:: THE PROBLEM ::
I'd like the entries repeated exactly, pictures omitted.

Start of RECORDS

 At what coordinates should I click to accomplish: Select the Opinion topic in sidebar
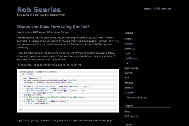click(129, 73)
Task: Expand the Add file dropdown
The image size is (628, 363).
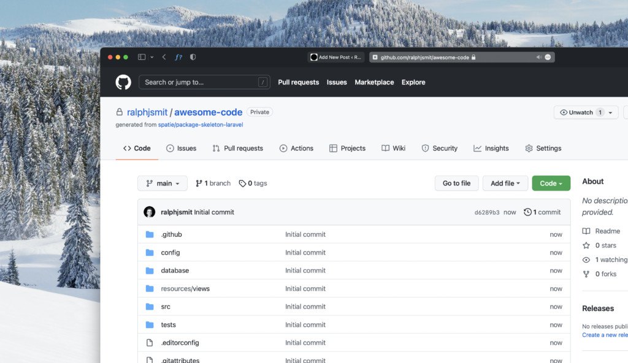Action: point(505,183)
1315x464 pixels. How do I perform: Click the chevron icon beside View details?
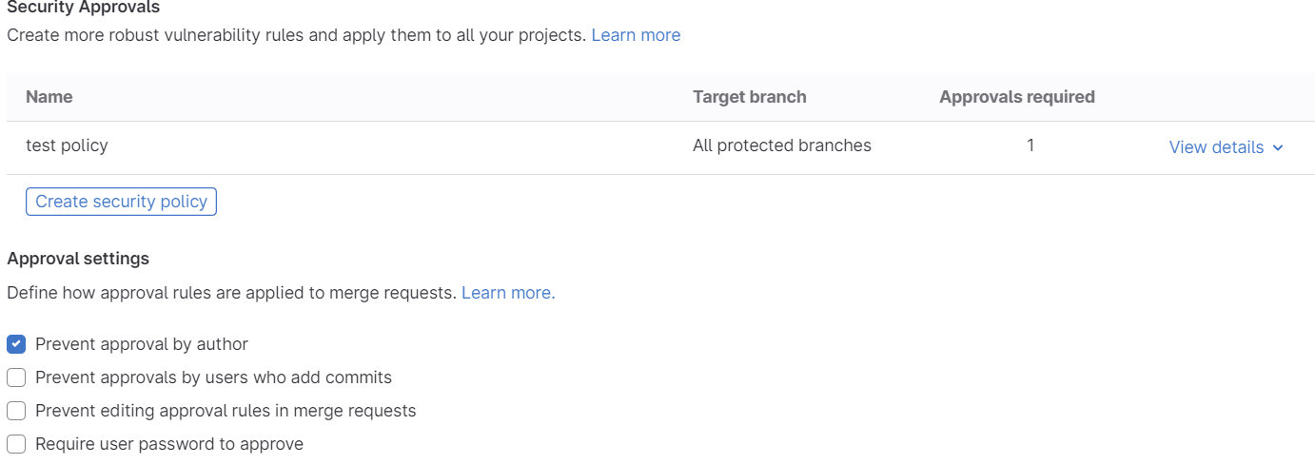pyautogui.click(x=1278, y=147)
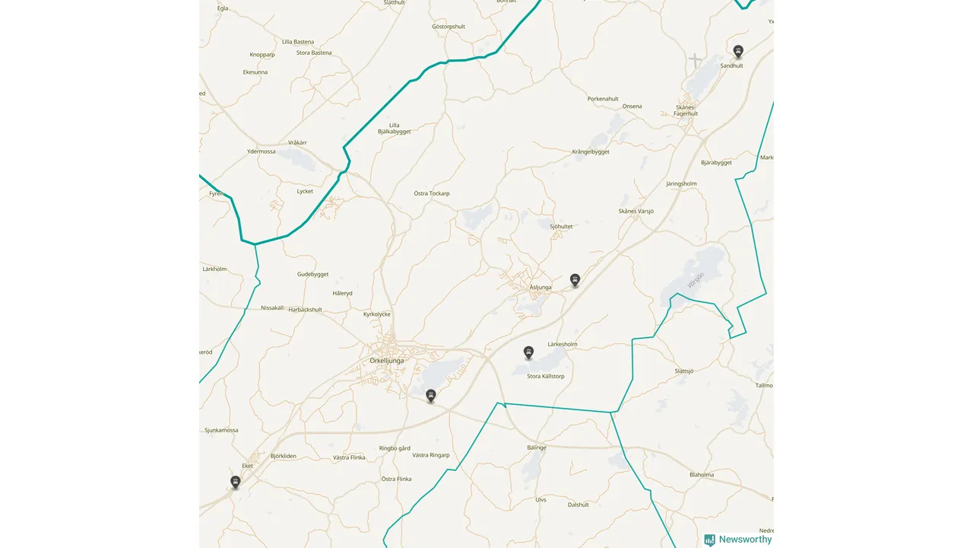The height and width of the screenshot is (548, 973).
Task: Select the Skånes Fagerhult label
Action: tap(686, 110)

End of RECORDS

:: REPLY ::
 At what coordinates should I click to accomplish: Select the Opinion topic in sidebar
click(129, 73)
Task: Expand the Add file dropdown
The image size is (628, 363).
Action: point(505,183)
1315x464 pixels. How do I perform: Click the chevron icon beside View details?
pyautogui.click(x=1278, y=147)
The height and width of the screenshot is (548, 973).
Task: Select the Skånes Fagerhult label
Action: tap(686, 110)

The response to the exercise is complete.